== Fragmento citado ==
★ ★ ★ ★ ★
Sanz Irles. Escritor

@SanzIrles

UNA VOZ DESPREPUCIADA

Una mirada vagarosa por mi librería me llevó hasta una novela de Leonard Cohen, que no recordaba tener: El juego favorito. No se juega con las señales del destino; era llegado el momento de leerla.

Aún no la he terminado y no soy muy de reseñas. Podría decir que es una Bildungsroman, como el Werther, o una novela de ideas o unas memorias noveladas… Pero esas etiquetas poco dicen. Sólo quiero detenerme en tres rasgos llamativos y en la pericia con que Cohen los maneja.

El primero, la brevedad. No de la novela, de extensión normal, sino de sus cortos capítulos y su delgada sintaxis. Campea el estilo paratáctico: oraciones concisas, coordinadas, más que subordinadas, periodos que luchan contra la tentación del aforismo. Cuando esa concisión se usa para describir, casi estamos en las acotaciones teatrales o de guion de película:

Mi padre apunta la cámara a sus hermanos, altos y serios, con flores en las oscuras solapas, que se acercan demasiado y entran al reino de lo borroso. […] Sus esposas lucen formales y tristes. […] Su abuela está sentada entre las sombras […] Un juego de té de plata fulge ricamente…

No se engañen: la ausencia de oraciones largas y encordeladas, llenas de cláusulas subordinadas a lo Proust, no hace de la escritura algo fácil.

El segundo rasgo es el humor, seguramente judío, aunque estas adscripciones étnico-nacionales a las formas de la inteligencia son resbaladizas.

Al jugar con una pistola de su padre sabemos que:

…cuando Breavman echaba atrás el percutor, era el sonido maravilloso de todos los logros científicos homicidas.

Tras un entierro

…se sirvieron bagels y huevos duros, formas de la eternidad.
★ ★ ★ ★ ★
== Material proporcionado ==
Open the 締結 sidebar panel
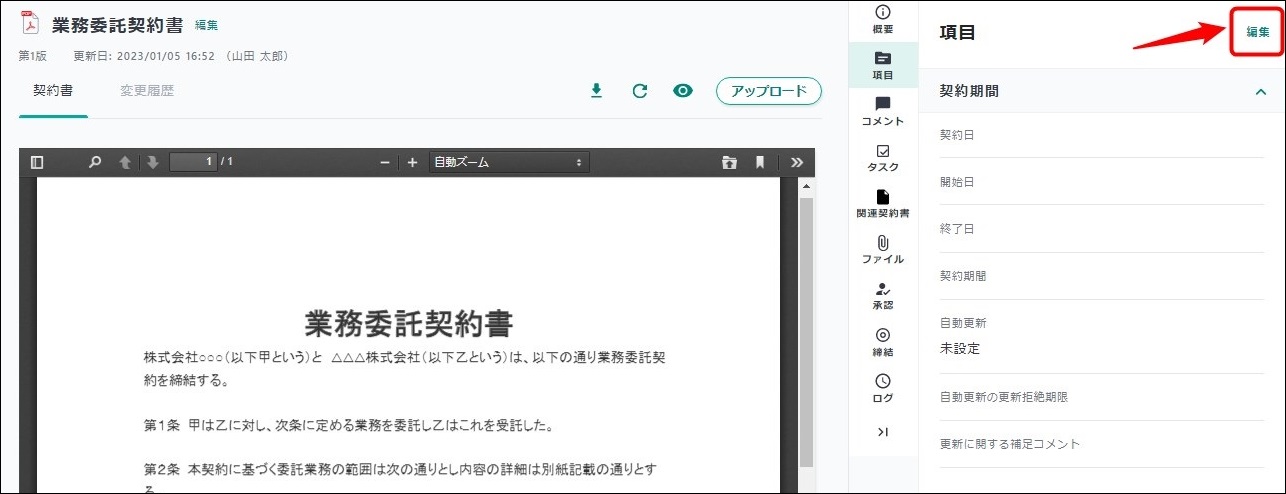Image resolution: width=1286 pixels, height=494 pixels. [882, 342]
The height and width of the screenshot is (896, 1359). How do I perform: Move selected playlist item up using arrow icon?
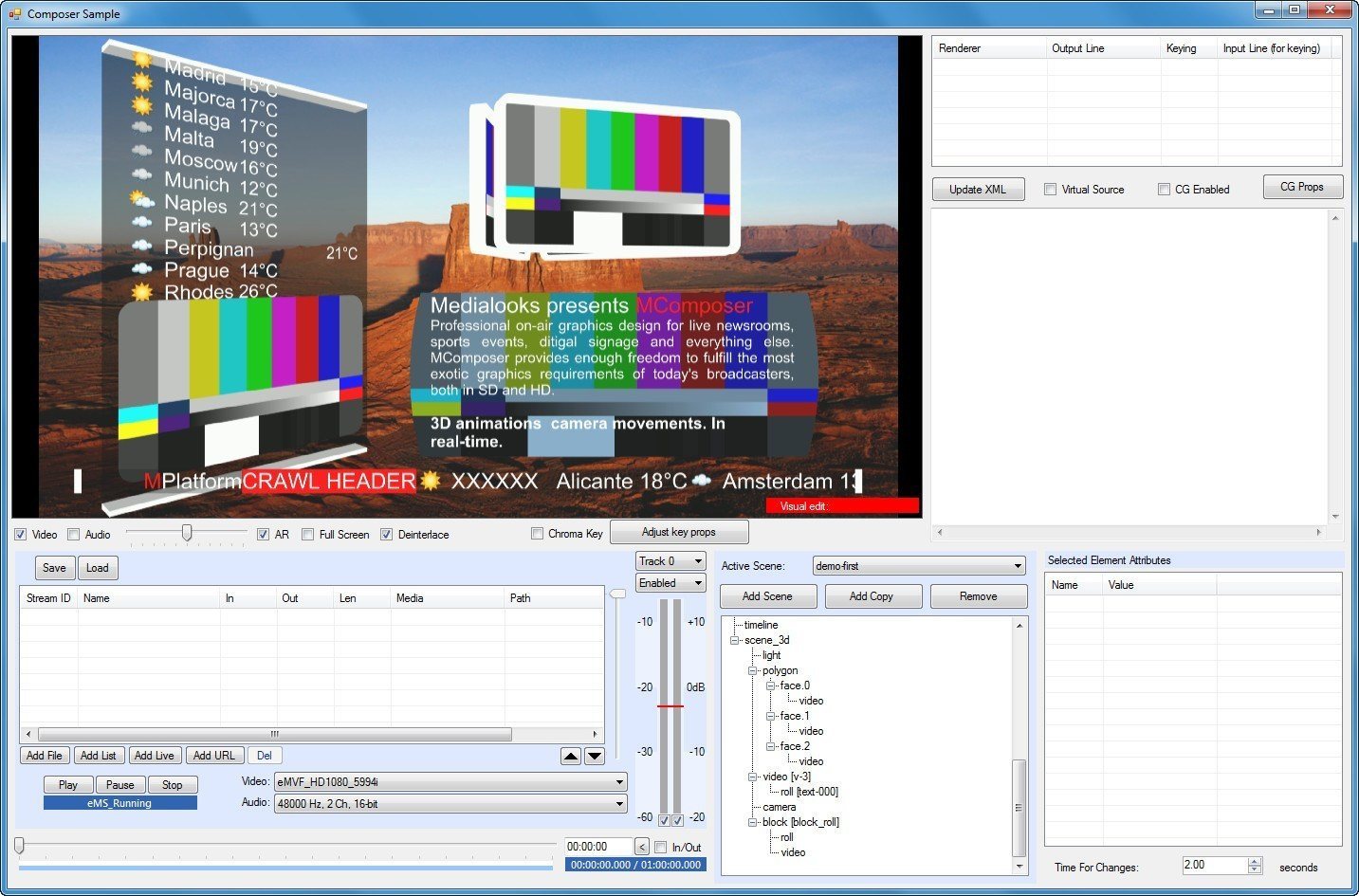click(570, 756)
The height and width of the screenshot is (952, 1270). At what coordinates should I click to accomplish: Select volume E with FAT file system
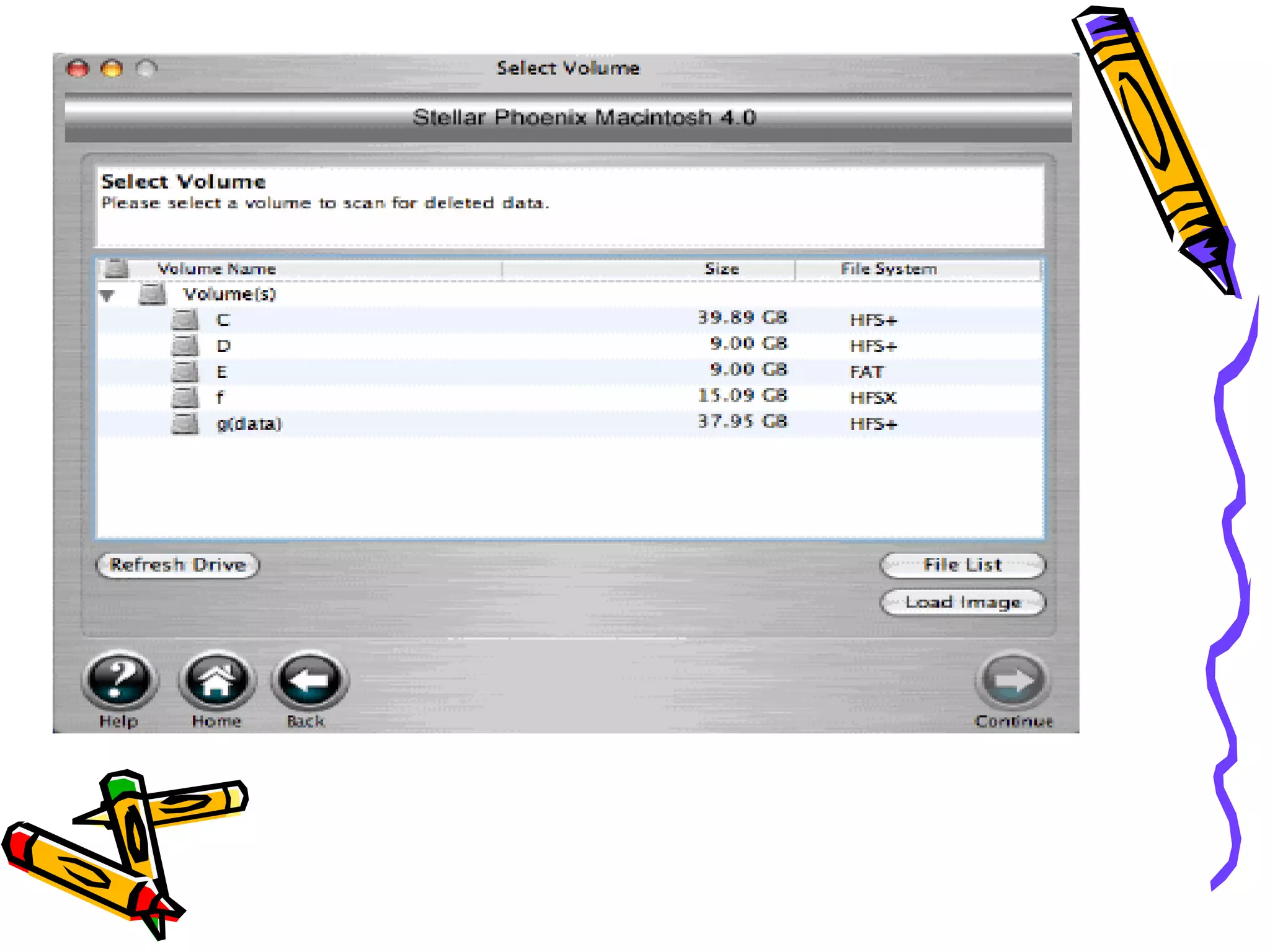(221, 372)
★ ★ ★ ★ ★
== Tareas ==
1. En el fragmento sobre El juego favorito, ¿qué estilo se dice que campea en la novela?
2. Enumera las etiquetas que, según el fragmento sobre El juego favorito, podrían aplicarse a la novela.
3. Redacta la continuación del fragmento sobre El juego favorito a partir de su última oración.
Los registros no desempeñan ningún papel en esto.

== Respuestas ==
1. El estilo paratáctico.

2. Bildungsroman, novela de ideas, memorias noveladas

3.
El tercer rasgo es la veta poético-filosófica que enseguida advertimos. Vean la portentosa finura de esta exaltación de la amistad, al recordar las charlas de dos amigos de juventud:

Una noche estaban sentados en el jardín de alguien, dos talmudistas, deleitándose en su dialéctica, que era un disfraz del amor.

Sustituyan talmudistas por leninistas o lacanianos: muchos tuvimos también esas largas y nocturnas chácharas juveniles, fundadoras de amistades eternas que aún duraron algunos años.

Contemplamos un rostro adornado por una sonrisa chejoviana de huertos perdidos e imaginamos, con el protagonista, como:

El sol de la tarde de invierno centelleaba en las medias negras de su madre…

También leemos que los ojos de su adorada Lisa eran grandes, encapotados, soñadores.

(El texto original dice heavy-lidded, que es ya estupendo, pero la traducción lo mejora: genial el traductor Pico Estrada con ese encapotados,  aunque a veces —tras la de cal, la de arena— se precipita, como cuando traduce supo que su aliento debía oler a viento. Habría sido fácil decir brisa —aunque el original sea wind— evitando la decepcionante rima interna aliento/viento).

El genio poético de Cohen revigoriza la gastadísima imagen de unas luces reflejadas sobre el agua, gracias a la magnífica concisión y al uso de los plurales:

Los estanques eran calmos y de un negro de muerte. Farolas flotaban en ellos como lunas múltiples.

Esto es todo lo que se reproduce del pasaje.